(EXERCISE INPUT Opens)

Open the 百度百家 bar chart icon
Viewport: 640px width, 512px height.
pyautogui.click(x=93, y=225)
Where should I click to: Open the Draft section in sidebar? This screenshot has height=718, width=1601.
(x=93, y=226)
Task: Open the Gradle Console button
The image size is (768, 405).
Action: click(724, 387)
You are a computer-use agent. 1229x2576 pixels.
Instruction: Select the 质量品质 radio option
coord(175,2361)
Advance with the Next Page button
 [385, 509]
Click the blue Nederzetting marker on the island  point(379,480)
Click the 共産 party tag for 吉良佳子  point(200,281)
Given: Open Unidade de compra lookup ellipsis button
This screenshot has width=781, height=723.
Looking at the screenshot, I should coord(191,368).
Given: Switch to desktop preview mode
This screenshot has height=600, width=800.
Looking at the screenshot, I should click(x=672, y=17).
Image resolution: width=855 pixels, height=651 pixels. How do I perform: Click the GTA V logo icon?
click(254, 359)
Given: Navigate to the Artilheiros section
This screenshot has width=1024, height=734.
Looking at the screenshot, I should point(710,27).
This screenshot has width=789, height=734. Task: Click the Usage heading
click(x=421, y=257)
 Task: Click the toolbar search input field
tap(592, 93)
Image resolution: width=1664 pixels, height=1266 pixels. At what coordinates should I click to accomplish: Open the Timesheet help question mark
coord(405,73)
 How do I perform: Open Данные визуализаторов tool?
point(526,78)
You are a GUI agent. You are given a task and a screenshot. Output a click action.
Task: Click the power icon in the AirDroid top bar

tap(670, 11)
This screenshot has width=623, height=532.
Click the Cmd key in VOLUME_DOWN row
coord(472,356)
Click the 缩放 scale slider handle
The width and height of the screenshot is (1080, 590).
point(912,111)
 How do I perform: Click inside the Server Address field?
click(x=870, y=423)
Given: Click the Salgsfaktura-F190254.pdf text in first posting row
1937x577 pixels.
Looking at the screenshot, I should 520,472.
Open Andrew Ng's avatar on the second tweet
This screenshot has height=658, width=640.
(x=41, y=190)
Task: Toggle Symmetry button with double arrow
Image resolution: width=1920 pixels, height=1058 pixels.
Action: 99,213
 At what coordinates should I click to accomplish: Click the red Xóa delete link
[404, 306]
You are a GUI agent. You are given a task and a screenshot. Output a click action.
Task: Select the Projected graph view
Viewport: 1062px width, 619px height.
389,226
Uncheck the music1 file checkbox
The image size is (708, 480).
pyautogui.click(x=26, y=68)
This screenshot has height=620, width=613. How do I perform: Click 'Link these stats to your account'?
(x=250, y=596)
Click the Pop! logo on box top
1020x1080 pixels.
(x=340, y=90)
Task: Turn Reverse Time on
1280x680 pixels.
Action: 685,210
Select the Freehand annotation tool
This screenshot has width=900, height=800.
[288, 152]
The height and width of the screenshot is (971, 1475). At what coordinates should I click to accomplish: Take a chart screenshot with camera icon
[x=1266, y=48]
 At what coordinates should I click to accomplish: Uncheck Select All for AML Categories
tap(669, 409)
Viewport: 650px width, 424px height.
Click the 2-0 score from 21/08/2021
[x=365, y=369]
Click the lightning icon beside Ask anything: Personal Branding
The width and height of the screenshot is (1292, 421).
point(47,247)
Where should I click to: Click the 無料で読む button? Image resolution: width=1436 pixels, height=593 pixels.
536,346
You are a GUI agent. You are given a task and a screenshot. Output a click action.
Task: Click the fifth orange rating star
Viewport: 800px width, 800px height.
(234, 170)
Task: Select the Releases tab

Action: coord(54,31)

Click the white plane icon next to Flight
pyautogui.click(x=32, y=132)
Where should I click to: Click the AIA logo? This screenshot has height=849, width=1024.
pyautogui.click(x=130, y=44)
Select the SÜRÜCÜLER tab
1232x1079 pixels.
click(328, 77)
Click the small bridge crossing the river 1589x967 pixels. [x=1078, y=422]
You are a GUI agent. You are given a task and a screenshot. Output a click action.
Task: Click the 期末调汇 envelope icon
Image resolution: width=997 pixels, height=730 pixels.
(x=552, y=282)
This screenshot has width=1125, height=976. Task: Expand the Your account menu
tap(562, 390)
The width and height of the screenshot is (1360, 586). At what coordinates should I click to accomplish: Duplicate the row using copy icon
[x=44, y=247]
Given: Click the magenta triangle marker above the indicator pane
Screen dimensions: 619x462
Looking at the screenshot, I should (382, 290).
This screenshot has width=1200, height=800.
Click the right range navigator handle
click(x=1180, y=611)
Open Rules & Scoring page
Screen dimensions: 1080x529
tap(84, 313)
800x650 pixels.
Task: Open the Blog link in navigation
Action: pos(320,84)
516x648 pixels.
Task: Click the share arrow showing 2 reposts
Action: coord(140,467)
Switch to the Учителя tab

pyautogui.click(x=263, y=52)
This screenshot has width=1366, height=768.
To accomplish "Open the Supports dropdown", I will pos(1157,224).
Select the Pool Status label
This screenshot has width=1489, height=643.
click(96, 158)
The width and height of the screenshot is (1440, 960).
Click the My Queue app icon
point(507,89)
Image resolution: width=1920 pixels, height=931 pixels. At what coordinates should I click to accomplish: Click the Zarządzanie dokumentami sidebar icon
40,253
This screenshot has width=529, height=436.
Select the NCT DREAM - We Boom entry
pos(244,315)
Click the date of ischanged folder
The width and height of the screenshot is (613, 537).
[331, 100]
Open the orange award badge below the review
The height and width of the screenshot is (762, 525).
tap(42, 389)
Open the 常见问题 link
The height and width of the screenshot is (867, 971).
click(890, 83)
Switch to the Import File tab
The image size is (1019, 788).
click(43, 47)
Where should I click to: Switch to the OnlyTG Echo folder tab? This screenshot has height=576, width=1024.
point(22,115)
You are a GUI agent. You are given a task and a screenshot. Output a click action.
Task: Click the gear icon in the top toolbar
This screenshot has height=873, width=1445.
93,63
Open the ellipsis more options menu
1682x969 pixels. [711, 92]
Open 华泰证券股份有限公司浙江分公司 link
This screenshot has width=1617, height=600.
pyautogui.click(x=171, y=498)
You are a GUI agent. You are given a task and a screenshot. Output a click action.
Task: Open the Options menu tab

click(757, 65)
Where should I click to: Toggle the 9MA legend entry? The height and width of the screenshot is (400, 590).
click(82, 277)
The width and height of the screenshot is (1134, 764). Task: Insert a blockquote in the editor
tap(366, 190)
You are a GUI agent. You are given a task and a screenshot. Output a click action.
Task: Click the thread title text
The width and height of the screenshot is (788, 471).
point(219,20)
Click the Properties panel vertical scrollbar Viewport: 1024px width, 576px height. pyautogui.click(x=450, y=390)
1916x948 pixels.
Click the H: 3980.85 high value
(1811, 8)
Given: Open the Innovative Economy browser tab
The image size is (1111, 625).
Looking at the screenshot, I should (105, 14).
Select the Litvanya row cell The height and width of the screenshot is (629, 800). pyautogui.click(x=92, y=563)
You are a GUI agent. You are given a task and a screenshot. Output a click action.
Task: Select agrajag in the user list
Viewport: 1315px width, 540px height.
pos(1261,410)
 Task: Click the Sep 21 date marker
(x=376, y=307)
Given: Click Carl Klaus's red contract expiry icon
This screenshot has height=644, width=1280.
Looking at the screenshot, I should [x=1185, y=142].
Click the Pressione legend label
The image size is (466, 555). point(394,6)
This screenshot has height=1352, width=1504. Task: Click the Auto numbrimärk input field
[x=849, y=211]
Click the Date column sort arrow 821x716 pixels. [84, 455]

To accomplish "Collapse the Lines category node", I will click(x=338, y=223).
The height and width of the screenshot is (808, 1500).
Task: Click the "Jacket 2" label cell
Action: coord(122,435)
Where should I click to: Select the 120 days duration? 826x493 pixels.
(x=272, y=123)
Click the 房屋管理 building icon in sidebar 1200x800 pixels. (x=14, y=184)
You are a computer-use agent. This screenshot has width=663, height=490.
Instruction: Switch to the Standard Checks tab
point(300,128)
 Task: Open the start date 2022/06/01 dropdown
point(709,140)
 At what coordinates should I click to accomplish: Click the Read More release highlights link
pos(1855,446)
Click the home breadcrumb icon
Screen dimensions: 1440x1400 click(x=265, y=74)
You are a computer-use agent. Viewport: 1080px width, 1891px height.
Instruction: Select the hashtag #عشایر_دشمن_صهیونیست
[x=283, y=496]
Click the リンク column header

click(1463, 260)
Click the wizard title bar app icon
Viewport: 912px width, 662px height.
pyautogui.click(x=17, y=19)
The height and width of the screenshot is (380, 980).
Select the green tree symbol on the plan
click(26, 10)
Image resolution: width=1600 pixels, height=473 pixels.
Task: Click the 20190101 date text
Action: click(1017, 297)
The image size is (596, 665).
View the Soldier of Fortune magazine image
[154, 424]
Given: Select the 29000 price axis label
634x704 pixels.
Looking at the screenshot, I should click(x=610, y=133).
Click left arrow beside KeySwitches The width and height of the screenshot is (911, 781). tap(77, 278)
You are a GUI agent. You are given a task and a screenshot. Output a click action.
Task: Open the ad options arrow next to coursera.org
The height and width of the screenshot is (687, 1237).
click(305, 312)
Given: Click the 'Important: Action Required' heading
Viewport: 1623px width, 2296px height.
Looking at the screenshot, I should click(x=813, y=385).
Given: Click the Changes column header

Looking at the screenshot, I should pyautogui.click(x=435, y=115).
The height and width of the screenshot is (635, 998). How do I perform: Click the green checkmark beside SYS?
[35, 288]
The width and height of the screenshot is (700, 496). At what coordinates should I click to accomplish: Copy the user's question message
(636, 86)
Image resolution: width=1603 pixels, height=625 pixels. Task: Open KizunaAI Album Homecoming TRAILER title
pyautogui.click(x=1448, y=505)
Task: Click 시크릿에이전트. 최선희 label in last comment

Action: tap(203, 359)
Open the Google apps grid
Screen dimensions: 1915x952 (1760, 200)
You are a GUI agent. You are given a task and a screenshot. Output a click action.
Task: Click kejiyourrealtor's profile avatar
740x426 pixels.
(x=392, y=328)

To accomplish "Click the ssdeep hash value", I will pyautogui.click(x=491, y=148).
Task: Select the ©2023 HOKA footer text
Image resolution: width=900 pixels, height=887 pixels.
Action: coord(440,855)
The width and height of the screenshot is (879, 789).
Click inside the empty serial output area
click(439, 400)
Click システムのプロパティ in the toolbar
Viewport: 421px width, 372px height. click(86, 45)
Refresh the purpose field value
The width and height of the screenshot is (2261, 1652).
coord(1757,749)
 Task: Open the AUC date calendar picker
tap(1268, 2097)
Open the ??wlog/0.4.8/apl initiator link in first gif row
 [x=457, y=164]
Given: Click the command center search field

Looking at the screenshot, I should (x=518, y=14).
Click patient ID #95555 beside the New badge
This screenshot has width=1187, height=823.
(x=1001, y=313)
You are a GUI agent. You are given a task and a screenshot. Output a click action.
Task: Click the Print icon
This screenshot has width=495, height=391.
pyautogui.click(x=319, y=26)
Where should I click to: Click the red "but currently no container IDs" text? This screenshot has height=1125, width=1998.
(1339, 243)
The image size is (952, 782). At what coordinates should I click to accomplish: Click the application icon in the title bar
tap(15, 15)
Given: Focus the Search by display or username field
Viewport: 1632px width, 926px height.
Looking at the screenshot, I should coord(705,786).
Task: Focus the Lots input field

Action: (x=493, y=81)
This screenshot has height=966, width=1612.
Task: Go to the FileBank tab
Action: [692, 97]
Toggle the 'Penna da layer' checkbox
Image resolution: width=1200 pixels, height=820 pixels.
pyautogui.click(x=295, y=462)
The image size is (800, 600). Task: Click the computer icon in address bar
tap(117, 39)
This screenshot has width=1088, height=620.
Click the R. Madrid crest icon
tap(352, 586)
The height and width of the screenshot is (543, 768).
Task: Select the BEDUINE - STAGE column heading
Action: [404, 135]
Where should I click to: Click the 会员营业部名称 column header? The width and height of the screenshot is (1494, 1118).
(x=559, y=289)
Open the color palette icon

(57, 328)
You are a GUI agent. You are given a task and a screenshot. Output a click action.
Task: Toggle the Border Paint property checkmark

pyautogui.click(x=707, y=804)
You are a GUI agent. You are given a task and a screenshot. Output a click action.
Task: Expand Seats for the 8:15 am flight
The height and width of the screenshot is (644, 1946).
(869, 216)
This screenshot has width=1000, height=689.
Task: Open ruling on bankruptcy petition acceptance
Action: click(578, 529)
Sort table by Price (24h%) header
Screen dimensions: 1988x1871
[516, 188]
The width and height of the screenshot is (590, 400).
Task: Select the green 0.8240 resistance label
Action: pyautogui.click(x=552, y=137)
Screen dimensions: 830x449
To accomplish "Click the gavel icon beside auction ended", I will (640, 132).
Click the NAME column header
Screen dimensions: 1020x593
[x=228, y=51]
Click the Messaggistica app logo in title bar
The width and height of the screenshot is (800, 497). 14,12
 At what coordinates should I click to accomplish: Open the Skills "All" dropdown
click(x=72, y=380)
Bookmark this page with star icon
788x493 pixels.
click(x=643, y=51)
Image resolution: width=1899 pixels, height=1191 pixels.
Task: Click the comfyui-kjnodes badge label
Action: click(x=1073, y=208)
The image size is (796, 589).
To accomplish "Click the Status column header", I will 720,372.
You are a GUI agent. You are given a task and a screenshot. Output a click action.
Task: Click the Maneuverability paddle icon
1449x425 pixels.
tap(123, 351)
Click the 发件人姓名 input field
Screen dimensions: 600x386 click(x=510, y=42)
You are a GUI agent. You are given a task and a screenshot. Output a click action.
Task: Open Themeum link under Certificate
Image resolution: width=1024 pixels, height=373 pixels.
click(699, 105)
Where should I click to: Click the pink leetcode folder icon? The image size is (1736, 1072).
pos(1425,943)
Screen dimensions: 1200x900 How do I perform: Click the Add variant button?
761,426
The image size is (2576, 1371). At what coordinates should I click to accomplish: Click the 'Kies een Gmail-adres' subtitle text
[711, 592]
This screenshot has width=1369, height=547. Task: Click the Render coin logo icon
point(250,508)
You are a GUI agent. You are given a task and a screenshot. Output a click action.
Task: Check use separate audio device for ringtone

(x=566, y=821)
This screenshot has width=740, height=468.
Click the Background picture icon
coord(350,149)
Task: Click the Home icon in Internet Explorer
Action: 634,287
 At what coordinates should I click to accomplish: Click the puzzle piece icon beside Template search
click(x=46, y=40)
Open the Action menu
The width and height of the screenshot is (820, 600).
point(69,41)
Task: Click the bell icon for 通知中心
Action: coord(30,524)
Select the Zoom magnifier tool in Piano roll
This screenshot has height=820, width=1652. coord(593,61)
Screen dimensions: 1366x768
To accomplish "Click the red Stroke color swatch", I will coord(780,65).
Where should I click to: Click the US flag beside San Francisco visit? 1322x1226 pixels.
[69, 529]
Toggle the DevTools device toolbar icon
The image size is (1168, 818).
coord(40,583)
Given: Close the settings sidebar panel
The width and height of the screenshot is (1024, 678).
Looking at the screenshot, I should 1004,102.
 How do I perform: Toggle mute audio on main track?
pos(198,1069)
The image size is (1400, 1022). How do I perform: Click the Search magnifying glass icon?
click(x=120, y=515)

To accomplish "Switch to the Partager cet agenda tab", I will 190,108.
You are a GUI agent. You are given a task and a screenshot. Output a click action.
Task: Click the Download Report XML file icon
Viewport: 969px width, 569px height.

(EXERCISE INPUT Closes)

Above are the records. Copy the lines beginning at the one that has "Task: Toggle Symmetry" and ending with the one that has "Click the small", unchanged.

Task: Toggle Symmetry button with double arrow
Image resolution: width=1920 pixels, height=1058 pixels.
Action: 99,213
 At what coordinates should I click to accomplish: Click the red Xóa delete link
[404, 306]
You are a GUI agent. You are given a task and a screenshot. Output a click action.
Task: Select the Projected graph view
Viewport: 1062px width, 619px height.
389,226
Uncheck the music1 file checkbox
The image size is (708, 480).
pyautogui.click(x=26, y=68)
This screenshot has height=620, width=613. How do I perform: Click 'Link these stats to your account'?
(x=250, y=596)
Click the Pop! logo on box top
1020x1080 pixels.
(x=340, y=90)
Task: Turn Reverse Time on
1280x680 pixels.
Action: 685,210
Select the Freehand annotation tool
This screenshot has width=900, height=800.
[288, 152]
The height and width of the screenshot is (971, 1475). At what coordinates should I click to accomplish: Take a chart screenshot with camera icon
[x=1266, y=48]
 At what coordinates should I click to accomplish: Uncheck Select All for AML Categories
tap(669, 409)
Viewport: 650px width, 424px height.
Click the 2-0 score from 21/08/2021
[x=365, y=369]
Click the lightning icon beside Ask anything: Personal Branding
The width and height of the screenshot is (1292, 421).
point(47,247)
Where should I click to: Click the 無料で読む button? Image resolution: width=1436 pixels, height=593 pixels.
536,346
You are a GUI agent. You are given a task and a screenshot. Output a click action.
Task: Click the fifth orange rating star
Viewport: 800px width, 800px height.
(234, 170)
Task: Select the Releases tab

Action: coord(54,31)

Click the white plane icon next to Flight
pyautogui.click(x=32, y=132)
Where should I click to: Click the AIA logo? This screenshot has height=849, width=1024.
pyautogui.click(x=130, y=44)
Select the SÜRÜCÜLER tab
1232x1079 pixels.
click(328, 77)
Click the small bridge crossing the river 1589x967 pixels. [x=1078, y=422]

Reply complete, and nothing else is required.